TEL AVIV (Reuters) - Israel announced plans on Thursday to allow only people who are deemed immune to COVID-19 or have recently tested negative to enter some public spaces such as restaurants, gyms and synagogues after a surge in coronavirus cases.
The government had removed most coronavirus restrictions after a rapid vaccination drive that pushed down infections and deaths.
The easing of restrictions included dropping a "Green Pass" programme that had allowed only people who had been vaccinated or recovered from COVID-19 to enter some public spaces.
But some measures have already been reinstated, including wearing protective masks indoors and tighter entry requirements for incoming travellers, because of the rapid spread of the more infectious Delta variant of the coronavirus.
In a further tightening of measures, Prime Minister Naftali Bennett's office said the Green Pass programme would be back in force from July 29, pending government approval.
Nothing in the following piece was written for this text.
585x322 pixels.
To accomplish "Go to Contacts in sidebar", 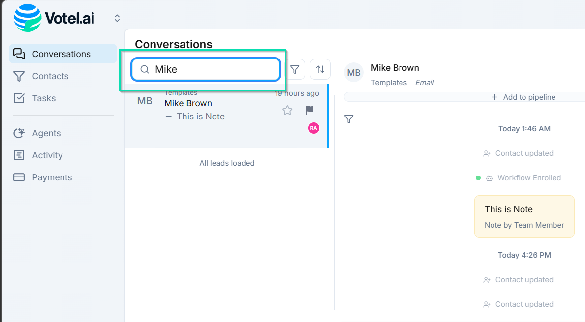I will click(50, 76).

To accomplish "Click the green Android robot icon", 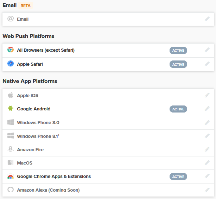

"The (Green Pass) will apply to cultural and sporting events, gyms, restaurants and dining halls, conferences, tourist attractions and houses of worship," Bennett's office said in a statement after a meeting of his "coronavirus cabinet".
Entrance to events with more than 100 attendees will be allowed only for "the vaccinated, recovered and those with a negative test result who are aged 12 and over."
Under what Bennett calls a policy of "soft suppression", his government wants Israelis to learn to live with the virus - involving the fewest possible restrictions and avoiding a fourth national lockdown that could do further harm to the economy.
Over 56% of Israel's 9.3 million population is fully vaccinated, and serious cases have remained lower than during previous waves of infection.